«L’Escale»: Zwischenstopp in Griechenland
Über ein Jahr lang hat Kaveh Bakhtiari mit der Kamera sieben Flüchtlinge in Athen begleitet. Sie sind illegal nach Griechenland eingereist und haben bei Amir Unterschlupf gefunden. Dieser ist vor drei Jahren aus dem Iran nach Griechenland geflüchtet und hilft jetzt mit fast väterlicher Liebenswürdigkeit Menschen, die auf der Flucht sind. In einer ehemaligen Wäscherei verpflegt er sie für wenig Geld, während sie auf Kontakte zu Schleppern und Passfälschern warten. Für die sechs Iraner und die Armenierin, die Bakhtiari in «L’Escale» porträtiert, ist Griechenland ein Zwischenstopp. Sie wollen weiter nach Deutschland, Italien oder in die Schweiz.
Unter den Flüchtlingen ist auch Mohsen, der Cousin des Filmemachers. Bakhtiari selbst ist als Kind mit seiner Familie aus dem Iran in die Schweiz migriert. Sein Schweizer Pass wird von den anderen ausführlich bestaunt und untersucht. Es ist der «unfälschbare Pass» mit seinen versteckten Wasserzeichen und unsichtbaren Phosphorspuren, wie sie sagen. Wer diesen Pass besitzt, hat nichts mehr zu befürchten.
Obwohl Bakhtiari nie im Bild ist, ist er immer ins Geschehen involviert. Aus dem Off spricht er mit den Flüchtlingen über ihre Wünsche und Ängste. Nicht immer wird er freundlich begrüsst. «Schon wieder das Arschloch mit der Kamera!», schimpft einer, als er im Bild erscheint. Die Spannung zwischen dem Filmer, der einen Pass hat, und den Gefilmten, die dringend einen benötigen, ist spürbar.
«L’Escale» zeigt die MigrantInnen, die eigentlich unsichtbar sein müssten, in ihren intimsten Momenten: beim Schlafen, beim Essen, wenn sie die Existenz von Gott bezweifeln, wenn sie alle Hoffnung verlieren und neuen Mut fassen. Diese manchmal fast unangenehme Nähe zeichnet den Film aus.
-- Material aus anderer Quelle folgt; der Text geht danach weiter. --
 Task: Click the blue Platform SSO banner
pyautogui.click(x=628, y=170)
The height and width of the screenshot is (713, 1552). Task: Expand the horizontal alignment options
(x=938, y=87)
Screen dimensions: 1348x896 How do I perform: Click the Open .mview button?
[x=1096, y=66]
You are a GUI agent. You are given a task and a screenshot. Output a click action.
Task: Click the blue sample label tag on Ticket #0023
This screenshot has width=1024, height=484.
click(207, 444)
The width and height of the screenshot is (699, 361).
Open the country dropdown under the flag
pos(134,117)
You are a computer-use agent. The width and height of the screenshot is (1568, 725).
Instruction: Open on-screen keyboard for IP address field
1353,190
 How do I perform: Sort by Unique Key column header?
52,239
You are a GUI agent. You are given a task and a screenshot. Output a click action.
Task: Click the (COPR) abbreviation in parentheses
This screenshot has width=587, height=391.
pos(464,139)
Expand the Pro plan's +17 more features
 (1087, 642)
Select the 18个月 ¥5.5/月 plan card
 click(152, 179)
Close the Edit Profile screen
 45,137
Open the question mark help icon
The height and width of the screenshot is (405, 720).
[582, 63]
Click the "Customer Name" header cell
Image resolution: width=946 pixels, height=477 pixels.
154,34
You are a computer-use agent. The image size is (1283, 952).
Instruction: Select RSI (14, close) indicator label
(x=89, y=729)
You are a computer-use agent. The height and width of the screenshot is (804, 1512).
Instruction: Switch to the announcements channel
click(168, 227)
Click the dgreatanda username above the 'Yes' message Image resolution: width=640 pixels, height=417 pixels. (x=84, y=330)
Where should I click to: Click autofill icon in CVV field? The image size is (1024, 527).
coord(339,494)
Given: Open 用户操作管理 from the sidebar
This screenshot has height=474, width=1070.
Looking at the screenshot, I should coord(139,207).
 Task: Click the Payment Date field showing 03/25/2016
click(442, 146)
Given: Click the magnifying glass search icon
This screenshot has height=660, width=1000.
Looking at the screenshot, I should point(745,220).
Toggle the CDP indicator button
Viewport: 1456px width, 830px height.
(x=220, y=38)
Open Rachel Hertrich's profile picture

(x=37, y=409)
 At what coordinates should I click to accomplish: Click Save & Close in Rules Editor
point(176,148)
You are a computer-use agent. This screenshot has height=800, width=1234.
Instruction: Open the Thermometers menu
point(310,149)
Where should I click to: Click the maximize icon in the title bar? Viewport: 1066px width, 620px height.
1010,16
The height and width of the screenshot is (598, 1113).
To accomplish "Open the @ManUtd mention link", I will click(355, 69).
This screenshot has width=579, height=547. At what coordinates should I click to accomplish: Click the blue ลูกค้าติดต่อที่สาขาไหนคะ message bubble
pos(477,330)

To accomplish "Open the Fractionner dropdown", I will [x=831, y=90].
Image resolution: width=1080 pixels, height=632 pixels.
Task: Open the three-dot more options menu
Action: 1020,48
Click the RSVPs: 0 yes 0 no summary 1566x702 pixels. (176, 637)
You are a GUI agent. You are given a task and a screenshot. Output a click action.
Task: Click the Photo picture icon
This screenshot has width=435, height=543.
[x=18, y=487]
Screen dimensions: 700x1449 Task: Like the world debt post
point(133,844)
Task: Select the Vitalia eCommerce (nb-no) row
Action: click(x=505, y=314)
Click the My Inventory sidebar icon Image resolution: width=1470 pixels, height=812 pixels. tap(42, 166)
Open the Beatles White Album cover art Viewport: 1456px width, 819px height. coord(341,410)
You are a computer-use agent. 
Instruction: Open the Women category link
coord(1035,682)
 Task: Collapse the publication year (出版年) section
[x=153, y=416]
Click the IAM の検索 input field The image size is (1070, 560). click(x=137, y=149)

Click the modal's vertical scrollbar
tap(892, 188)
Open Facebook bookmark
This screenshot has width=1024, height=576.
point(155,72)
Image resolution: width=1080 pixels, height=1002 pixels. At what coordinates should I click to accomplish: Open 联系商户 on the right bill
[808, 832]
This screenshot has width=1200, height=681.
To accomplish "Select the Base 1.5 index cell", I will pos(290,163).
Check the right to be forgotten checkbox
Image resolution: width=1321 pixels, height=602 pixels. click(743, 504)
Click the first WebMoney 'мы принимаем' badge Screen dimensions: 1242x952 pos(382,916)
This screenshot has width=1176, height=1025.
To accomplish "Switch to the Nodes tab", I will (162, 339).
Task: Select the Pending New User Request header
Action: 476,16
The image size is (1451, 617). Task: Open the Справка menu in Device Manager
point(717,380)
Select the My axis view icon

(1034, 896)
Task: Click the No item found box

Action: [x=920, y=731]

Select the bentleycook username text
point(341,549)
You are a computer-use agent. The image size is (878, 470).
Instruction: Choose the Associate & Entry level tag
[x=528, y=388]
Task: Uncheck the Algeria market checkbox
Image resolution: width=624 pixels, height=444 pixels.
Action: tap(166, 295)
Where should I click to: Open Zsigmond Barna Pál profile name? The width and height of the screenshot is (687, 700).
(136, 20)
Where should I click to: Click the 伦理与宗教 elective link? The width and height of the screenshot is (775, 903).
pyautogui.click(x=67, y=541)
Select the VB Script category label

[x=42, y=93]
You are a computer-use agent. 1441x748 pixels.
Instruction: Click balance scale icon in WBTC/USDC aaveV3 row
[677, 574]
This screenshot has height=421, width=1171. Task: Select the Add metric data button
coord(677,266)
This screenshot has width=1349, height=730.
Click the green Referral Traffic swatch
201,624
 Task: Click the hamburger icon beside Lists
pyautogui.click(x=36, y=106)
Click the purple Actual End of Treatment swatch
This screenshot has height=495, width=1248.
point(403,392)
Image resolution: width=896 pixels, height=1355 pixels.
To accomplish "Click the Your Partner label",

Die Beklemmtheit und die Enge, die in der Wohnung herrschen und die BewohnerInnen zu heftigen Streitereien treiben, die Ausweglosigkeit ihrer Situation, das alles geht unter die Haut. Die Szenen, die die Lebenssituation der Flüchtlinge so ungefiltert zeigen, scheinen manchmal voyeuristisch. Sie sind jedoch vor allem eine Anklage gegen eine Flüchtlingspolitik, die Menschen zu einem unwürdigen Leben zwingt.
Solothurn, Landhaus, Sa, 25. Januar 2014, 14.15 Uhr, und Reithalle, Di, 28. Januar 2014, 17.45 Uhr.